RECORDS SUPPLIED:
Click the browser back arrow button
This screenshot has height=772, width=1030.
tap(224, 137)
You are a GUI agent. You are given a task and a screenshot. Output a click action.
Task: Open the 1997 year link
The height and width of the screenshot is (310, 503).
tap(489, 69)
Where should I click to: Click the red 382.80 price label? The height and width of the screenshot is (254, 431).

--

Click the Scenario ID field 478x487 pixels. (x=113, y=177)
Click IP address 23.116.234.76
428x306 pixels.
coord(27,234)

* * *

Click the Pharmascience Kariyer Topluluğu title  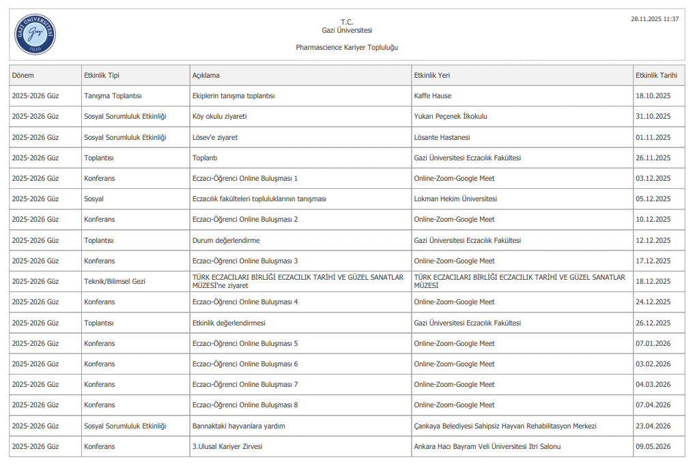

ABOUT THIS EXERCISE: Begin at the line above that has "Task: Open the 1997 year link" and stop after the line that has "Where should I", copying each line exactly and adding nothing else.

OUTPUT FOR THIS TASK:
Task: Open the 1997 year link
The height and width of the screenshot is (310, 503).
tap(489, 69)
Where should I click to: Click the red 382.80 price label? The height and width of the screenshot is (254, 431).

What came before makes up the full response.